I sincerely struggled with this concept for years. Friends who I could spend hours talking to about anything, I found difficult getting past “Hey, how are you?” Mainly because I knew there wouldn’t be anything more to their story after “Wake-up, work a typical 9-5 job for mediocre pay, & go home” (with the occasional boy/girl “he said-she said” drama). There was no substance, no change, or variation. I was moving forward in life and they refused to pass GO.

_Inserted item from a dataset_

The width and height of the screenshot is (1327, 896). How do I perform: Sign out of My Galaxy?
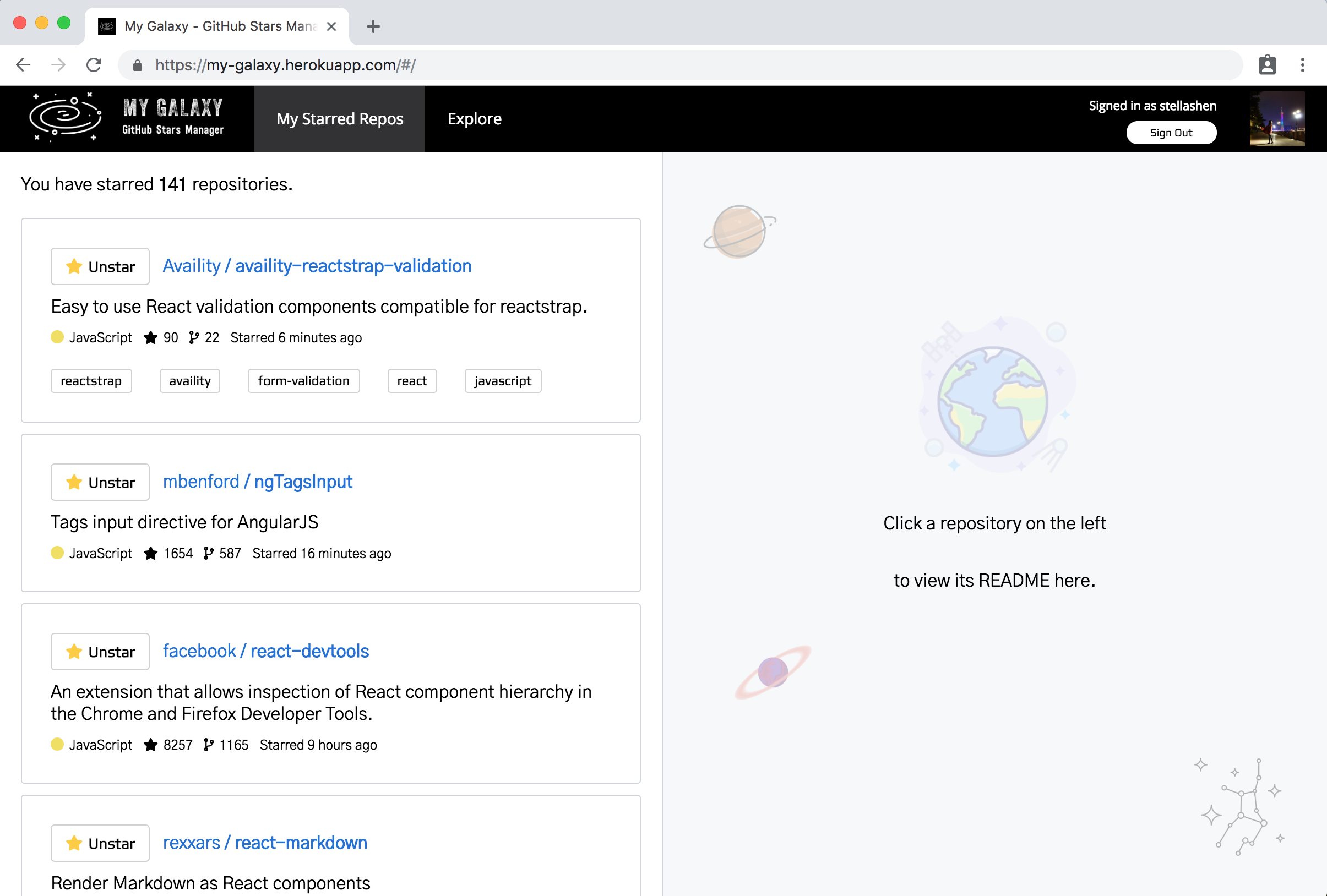pyautogui.click(x=1171, y=133)
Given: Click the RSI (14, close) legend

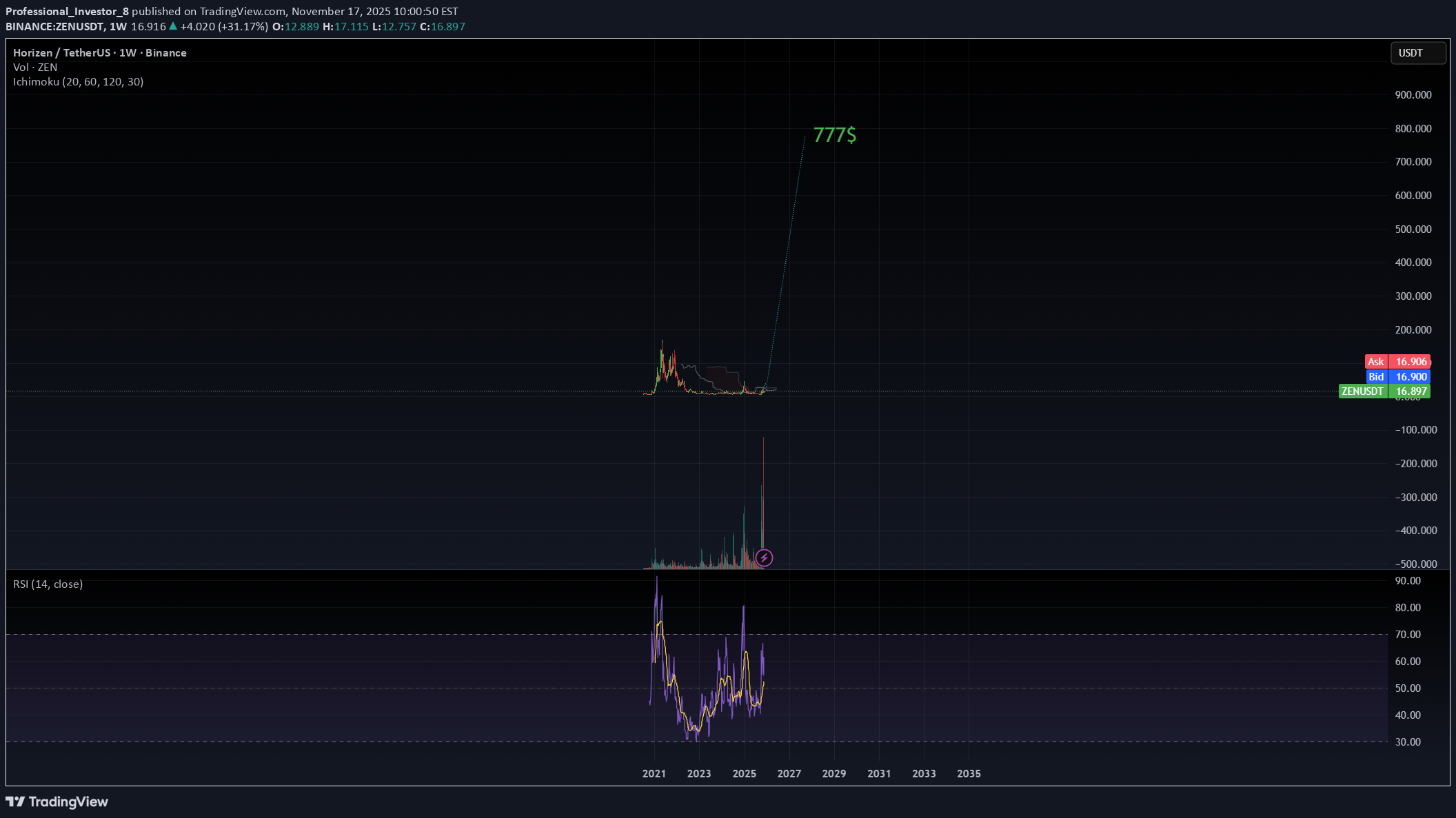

It took some time to realize that you can’t grow as an induvial when surrounded by people who don’t water their own garden. It is perfectly okay to outgrow people. That’s a part of life and maturing as a person. People aren’t meant to stay in your life forever. Life pulls everyone in a million and one different directions. If those in your life aren’t headed down the same path as you, it’s okay to let go of their hand. As compassionate, caring, and emotional human beings we are conditioned to want to hold on to past relationships and good memories; but if those relationships and memories are holding you back from reaching your own potential MY FRIEND LEAVE DEM! (sorry the naija babe in me came out small). Friends come and go, and with the millions of people on this earth you are bound to meet like-minded people along your journey.
Moral of the Story: N.S.T. A. [NO STOPPING ANY TIME]. Keep moving in the direction life is meant to take you and do not worry about those you leave behind. Those who are meant to be in your life will find a way to stay there.